Classica

Quando suona Campanella

Quando suona Campanella

Michele Campanella seduce e conquista il numerosissimo pubblico romano accorso alla Sapienza per un concerto irripetibile.

Una serata con Michele Campanella è sempre un appuntamento imperdibile e il pubblico romano ha risposto in massa alla proposta dell’Istituzione Universitaria dei Concerti della Sapienza, anche per festeggiare i cinquanta anni di attività di uno dei pianisti più apprezzati. Come di consueto Michele Campanella ha introdotto il concerto con una illuminante illustrazione dei brani in programma il cui centro di gravità per l’occasione è Quadri da un’esposizione di Modest Musorgskij.

La genesi dell’opera è ispirata a una mostra commemorativa dei lavori del pittore Viktor Hartmann, morto in giovane età e amico del compositore. Si tratta di un suite di quindici brani, spesso assai diversi tra loro, che prendono il titolo dei quadri “raccontati”, legati dal filo rosso di una riconoscibilissima promenade che si ripete con lo stesso tema più o meno variato per cinque volte.

L’opera, vero manifesto dell’anima russa dell’epoca, è popolarissima, anche per le numerose trascrizioni per orchestra che ne sono state fatte, ma la lettura pianistica è quella che maggiormente seduce e che la colloca in uno snodo centrale della storia della musica. Il nostro pianista ci fa notare come siano evidenti i debiti del compositore verso l’opera di Schumann e di Liszt e come questo lavoro, abbandonando gli stilemi romantici, introduca il pianismo percussivo del Novecento.

COSA SI CHIEDE:
**a.** In base all'estratto scelto, spiega perché i Quadri da un'esposizione di Musorgskij sono un'opera popolarissima.
**b.** Secondo l'estratto scelto, quante volte si ripete la promenade nei Quadri da un'esposizione?
**c.** Prosegui la recensione del concerto di Michele Campanella alla Sapienza, riprendendo subito dopo la sua ultima frase.

RIGHE MOSTRATE:
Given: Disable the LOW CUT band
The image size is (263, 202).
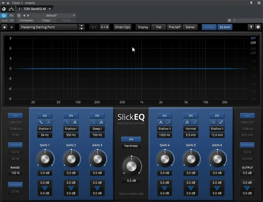Looking at the screenshot, I should (x=15, y=116).
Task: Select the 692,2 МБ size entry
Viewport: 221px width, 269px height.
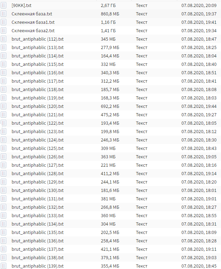Action: pyautogui.click(x=110, y=106)
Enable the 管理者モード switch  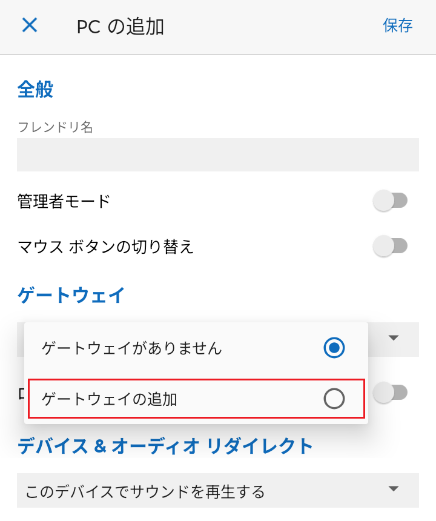pyautogui.click(x=391, y=201)
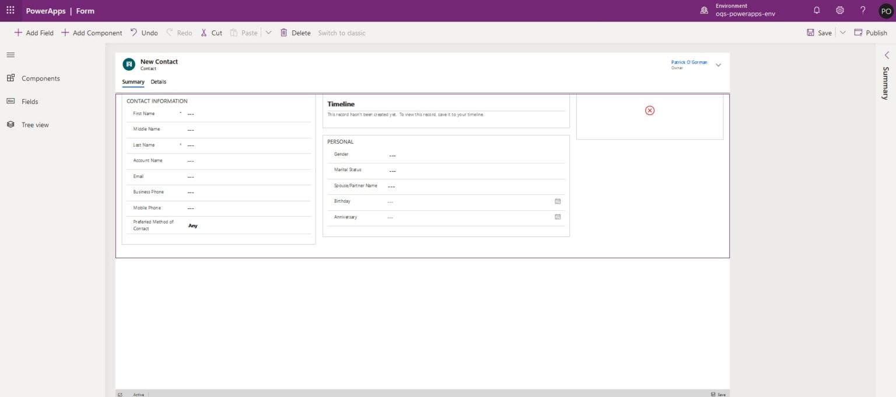Screen dimensions: 896x397
Task: Click the Anniversary calendar picker icon
Action: 558,217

RISULTATI OTTENUTI:
**a.** L'opera è popolarissima anche per le numerose trascrizioni per orchestra che ne sono state fatte.

**b.** Cinque volte, con lo stesso tema più o meno variato.

**c.**
La lettura di Campanella è energica e seducente, ci ricorda che il nostro è un interprete listziano di riferimento, il volume del suono è alto, i contrasti accentuati, le promenades non hanno il passo leggero e l’ultimo quadro, La grande porta di Kiev, sembra proprio la tappa conclusiva di un viaggio sensoriale. Nella prima parte della serata Michele Campanella ha proposto Papillons. Dodici pezzi per pianoforte op. 2 di Robert Schumann, Racconti della vecchia nonna op. 31 di Sergej Prokof’ev e Otto novellette op. 21di Robert Schumann.

I brani sono stati eseguiti senza interruzione, come se fossero un’unica opera. Il risultato è sorprendente, in Papillons siamo di fronte a brevi, talvolta brevissimi, brani slegati dettati più da un’urgenza espressiva che da un vero e proprio programma che invece appare nelle Otto Novellette, più strutturate e mature. In mezzo i Racconti di Prokof’ev, nello stile descrittivo delle atmosfere di Pierino e il lupo, sembra che con un antesignano ritorno al futuro contribuiscano all’evoluzione del linguaggio schumaniano. Il collage risulta sorprendentemente organico e progressivo, con Campanella c’è sempre da imparare. Pubblico entusiasta e due apprezzatissimi bis, un Momento musicale di Schubert e un Acrobatico scherzo di Mendelssohn.